The bar was set for the evening and an extremely warm and participating crowd were fuelled by Macpherson’s energy and drive forming a symbiotic relationship. He may look like a bookish, computer nerd, but his vocals, flawless, clear and remarkably powerful, sometimes vocally resembling those of The Vaccines' Justin Young, are able to hold an audience of this size.
Criss-crossing back and forth with songs from both albums, the fast-paced songs, ‘Twenty Nothing’ from their debut, ‘Untitled in D’ from the new EP,
the epic, ‘Stay High’ from their last album 'Moth Boys' - which had Macpherson and the crowd pogo-ing in synchronicity; at one point during a crowd-surf, even losing his glasses briefly.
“You know, when you’re a 14+ child and you come to a venue and think maybe one day I could be playing up on that stage?" he relates at one stage, on thanking the crowd, "I never had it about Scala in particular, but looking back now I don’t know how wrong I was because it's everything it's cracked up to be and more!”
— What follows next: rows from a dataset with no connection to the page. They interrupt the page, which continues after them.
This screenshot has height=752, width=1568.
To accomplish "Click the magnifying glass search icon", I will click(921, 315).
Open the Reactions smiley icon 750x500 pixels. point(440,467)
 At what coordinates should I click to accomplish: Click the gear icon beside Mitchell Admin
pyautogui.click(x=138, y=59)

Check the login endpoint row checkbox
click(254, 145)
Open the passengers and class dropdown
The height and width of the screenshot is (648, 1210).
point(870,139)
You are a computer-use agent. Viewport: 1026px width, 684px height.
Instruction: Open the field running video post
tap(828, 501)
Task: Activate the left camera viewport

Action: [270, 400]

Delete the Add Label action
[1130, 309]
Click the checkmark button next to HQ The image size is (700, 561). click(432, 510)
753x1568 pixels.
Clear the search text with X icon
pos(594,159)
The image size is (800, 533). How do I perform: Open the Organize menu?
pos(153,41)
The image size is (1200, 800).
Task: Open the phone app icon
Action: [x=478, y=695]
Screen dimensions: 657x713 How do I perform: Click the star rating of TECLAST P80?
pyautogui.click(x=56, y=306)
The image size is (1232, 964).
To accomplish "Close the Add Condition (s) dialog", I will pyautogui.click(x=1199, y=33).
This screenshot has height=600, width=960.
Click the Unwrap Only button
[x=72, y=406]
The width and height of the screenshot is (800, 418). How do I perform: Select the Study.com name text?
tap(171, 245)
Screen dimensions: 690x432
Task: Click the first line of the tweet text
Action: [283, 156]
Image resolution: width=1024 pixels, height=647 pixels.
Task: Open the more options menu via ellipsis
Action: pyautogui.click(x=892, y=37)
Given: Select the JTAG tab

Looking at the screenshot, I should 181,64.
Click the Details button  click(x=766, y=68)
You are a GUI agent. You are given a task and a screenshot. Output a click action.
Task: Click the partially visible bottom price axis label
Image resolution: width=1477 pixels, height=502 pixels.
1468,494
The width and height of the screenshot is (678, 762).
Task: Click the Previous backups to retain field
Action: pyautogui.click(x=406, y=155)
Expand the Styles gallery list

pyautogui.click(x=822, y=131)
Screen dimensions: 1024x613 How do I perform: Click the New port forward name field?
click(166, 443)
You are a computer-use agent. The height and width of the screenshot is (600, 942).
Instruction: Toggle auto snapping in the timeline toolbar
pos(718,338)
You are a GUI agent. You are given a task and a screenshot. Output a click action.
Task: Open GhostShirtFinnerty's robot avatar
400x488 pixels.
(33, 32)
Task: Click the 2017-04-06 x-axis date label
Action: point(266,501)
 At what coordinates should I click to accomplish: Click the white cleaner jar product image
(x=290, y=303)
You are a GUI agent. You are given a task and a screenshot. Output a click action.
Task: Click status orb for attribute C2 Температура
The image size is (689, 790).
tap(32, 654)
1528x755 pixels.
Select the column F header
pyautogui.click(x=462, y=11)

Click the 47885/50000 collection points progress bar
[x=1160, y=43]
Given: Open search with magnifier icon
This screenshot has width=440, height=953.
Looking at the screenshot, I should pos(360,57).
The evening reached its pinnacle with the extremely addictive ‘Chevy Thunder’. It was difficult to hear his vocals as the crowd chanted the lyrics so loudly over him. This was followed by the beautifully epic 'Never Fade Away' (one of my personal highlights of the evening). The auditorium had a real feel-good festival atmosphere with a few fans hoisted up on shoulders for a better view and to sing back the lyrics to the anthemic songs, such as 'Friday Night', Don’t Ever Let It End', before finale, 'All The Sad Young Men', concluded the 80-minute set and an extremely happy crowd left the venue still humming and chanting, "Chevy Thunder, Chevy Chevy Thunder."